Young violinist wins prestigious scholarship
STILLWATER — Without knowing Emily Anderson’s age, it would be easy to mistake her for a seasoned violinist with the chops to play pieces from Bach or Sibelius as if she’s been playing for 50 years.
Minnesota Public Radio music host Steve Staruch had to remind his audience that Anderson was in 10th grade before featuring her rendition of Sibelius Concert Concerto on his radio show last week.
Anderson is the first-place winner of the Schubert Club Scholarship Competition this year, as the prestigious organization celebrates its 125th anniversary. The win also means she is the recipient of a $2,000 scholarship, which she intends to use to attend the Heifetz International Music Institute in New Hampshire this summer.
The scholarship wasn’t a new award for Anderson — she won the Schubert award two years ago in the junior division.

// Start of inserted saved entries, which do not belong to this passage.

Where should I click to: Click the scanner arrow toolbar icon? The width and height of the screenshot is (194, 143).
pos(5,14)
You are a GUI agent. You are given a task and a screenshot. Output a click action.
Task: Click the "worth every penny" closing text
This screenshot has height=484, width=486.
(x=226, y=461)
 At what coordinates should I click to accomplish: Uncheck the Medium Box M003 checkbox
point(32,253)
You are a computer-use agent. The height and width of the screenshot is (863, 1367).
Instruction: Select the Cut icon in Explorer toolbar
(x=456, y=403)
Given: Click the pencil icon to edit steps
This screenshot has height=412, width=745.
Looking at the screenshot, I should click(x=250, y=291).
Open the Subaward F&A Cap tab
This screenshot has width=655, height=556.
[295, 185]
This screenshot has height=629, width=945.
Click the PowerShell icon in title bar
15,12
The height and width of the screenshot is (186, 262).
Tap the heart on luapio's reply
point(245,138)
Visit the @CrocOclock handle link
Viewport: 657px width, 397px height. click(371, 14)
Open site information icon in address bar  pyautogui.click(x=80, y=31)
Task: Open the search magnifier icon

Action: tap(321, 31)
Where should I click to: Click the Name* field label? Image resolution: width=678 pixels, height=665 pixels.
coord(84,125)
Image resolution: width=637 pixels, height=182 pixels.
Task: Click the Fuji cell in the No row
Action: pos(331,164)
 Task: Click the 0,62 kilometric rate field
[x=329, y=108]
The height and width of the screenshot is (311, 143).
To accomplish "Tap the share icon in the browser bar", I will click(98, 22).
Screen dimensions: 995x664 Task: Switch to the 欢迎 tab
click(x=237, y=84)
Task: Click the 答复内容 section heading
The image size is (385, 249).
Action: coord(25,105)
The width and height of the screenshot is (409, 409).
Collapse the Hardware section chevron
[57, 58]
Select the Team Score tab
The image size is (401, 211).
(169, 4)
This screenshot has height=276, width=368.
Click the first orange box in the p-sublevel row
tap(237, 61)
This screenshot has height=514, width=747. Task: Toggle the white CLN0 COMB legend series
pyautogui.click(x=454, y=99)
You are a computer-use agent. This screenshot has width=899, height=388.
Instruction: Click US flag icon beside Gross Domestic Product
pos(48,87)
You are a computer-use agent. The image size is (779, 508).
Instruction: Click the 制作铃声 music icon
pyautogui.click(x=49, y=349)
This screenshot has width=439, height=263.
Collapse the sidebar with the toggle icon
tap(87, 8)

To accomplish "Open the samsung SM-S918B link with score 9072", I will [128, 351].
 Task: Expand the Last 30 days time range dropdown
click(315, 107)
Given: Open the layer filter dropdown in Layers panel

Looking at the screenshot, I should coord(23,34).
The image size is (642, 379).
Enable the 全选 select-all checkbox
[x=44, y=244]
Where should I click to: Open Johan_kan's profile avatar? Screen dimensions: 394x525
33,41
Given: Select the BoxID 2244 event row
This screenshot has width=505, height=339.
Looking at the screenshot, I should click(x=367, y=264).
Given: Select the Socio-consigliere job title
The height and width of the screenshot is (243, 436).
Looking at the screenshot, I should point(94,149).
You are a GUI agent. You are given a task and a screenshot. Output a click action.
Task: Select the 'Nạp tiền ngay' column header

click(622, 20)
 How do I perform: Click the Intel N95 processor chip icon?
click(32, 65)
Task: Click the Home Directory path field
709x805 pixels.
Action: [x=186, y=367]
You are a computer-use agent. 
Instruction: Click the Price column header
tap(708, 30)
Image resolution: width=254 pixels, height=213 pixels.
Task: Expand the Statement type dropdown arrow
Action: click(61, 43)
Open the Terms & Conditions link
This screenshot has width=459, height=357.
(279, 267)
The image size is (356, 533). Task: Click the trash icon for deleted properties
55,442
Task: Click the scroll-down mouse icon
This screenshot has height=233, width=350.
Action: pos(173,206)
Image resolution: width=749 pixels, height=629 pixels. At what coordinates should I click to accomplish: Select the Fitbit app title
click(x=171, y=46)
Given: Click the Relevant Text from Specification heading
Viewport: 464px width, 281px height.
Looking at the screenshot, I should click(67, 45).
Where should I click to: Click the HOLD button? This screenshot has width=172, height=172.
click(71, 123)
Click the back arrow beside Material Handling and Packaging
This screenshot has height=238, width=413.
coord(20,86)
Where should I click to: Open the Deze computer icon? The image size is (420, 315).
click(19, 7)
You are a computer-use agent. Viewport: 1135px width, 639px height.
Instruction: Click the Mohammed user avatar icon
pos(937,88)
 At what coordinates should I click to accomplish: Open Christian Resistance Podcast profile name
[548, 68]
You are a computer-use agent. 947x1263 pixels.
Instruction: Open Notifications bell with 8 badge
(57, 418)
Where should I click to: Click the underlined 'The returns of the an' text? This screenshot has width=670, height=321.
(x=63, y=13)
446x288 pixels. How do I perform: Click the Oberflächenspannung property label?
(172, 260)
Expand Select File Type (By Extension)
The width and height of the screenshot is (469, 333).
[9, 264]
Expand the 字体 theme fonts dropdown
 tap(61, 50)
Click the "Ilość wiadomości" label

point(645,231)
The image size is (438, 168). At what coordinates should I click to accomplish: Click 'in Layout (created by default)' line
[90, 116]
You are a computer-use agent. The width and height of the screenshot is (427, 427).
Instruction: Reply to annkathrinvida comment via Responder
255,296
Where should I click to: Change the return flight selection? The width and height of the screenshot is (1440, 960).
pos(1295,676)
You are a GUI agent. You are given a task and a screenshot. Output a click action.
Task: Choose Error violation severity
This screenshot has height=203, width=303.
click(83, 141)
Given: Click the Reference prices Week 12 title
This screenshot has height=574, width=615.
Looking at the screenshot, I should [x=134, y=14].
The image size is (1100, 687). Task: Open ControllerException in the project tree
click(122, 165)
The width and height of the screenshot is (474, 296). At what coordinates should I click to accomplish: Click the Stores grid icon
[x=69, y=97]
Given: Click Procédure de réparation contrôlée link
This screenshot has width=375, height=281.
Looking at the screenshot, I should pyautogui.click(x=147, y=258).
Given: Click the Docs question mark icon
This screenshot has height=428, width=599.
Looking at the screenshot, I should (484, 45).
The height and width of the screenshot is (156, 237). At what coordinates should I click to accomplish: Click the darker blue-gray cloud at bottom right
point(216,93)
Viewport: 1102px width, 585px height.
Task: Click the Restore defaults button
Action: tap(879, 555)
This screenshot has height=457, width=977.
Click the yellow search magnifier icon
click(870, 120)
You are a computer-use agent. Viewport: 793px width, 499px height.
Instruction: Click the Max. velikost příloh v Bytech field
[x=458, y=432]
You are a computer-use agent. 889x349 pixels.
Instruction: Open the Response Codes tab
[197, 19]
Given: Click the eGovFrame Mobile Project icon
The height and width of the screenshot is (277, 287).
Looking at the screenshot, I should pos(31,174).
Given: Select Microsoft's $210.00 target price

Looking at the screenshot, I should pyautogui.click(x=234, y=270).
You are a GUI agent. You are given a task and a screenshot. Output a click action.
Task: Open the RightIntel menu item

The 17-year-old sophomore at Stillwater High School has been playing the violin since she was 6. Unlike many teens her age, she already knows her life’s ambition — a decision that came when she was 10.
“I’m planning on going to a music conservatory and then I want a career as a professional musician,” Anderson said. “I’ve known for quite a while that I wanted to go into music, I think after I’d been playing for four years.”
Anderson divides her time between school, practicing for two to three hours a day, and performing with several regional orchestras. She’s played with the MacPhail Orchestra, the Bloomington Symphony and the Minnesota Youth Symphony’s orchestra.
“I think she’s an extremely talented young woman musically, as well as on the violin,” said Anderson’s violin teacher Lucinda Marvin. “She has a lot to say on the instrument and I think she has a beautiful stage presence and a lovely connection with the audience.”
Anderson began studying with Marvin almost a year ago when her regular teacher Mary West died last spring. The 97-year-old West was giving lessons almost up until the time of her death and was one of her biggest influences, she said. Her other inspiration comes from the classical musicians to which she listens.
“There are a lot of pieces that I either listen to or play, and I learn a lot from those and there’s also great professional musicians,” she said. “I can go to their concerts and listen to them and that’s very inspiring.”
It was being exposed to orchestras at an early age that influenced Anderson to begin playing, before her parents bought her first violin when she was 6.
“She delights in the practicing,” Marvin said. “And she records well, which is a special talent. It’s hard to record well; we always say the tape recorder is our best friend and our worst enemy because it doesn’t lie.”
Years from now after her musical education is finished, Anderson said she sees herself having a solo music career traveling the country playing the violin. She enjoys playing the violin, she says, because it offers her many ways to express music. She describes the violin as being one of “the closest instruments to the human voice.”
“I love performing, it’s one of my favorite parts of playing the violin,” she said. “Usually with a solo career you travel to different cities and perform, and that’s my goal.”
Emily Anderson is the daughter of Michael and Carole Anderson.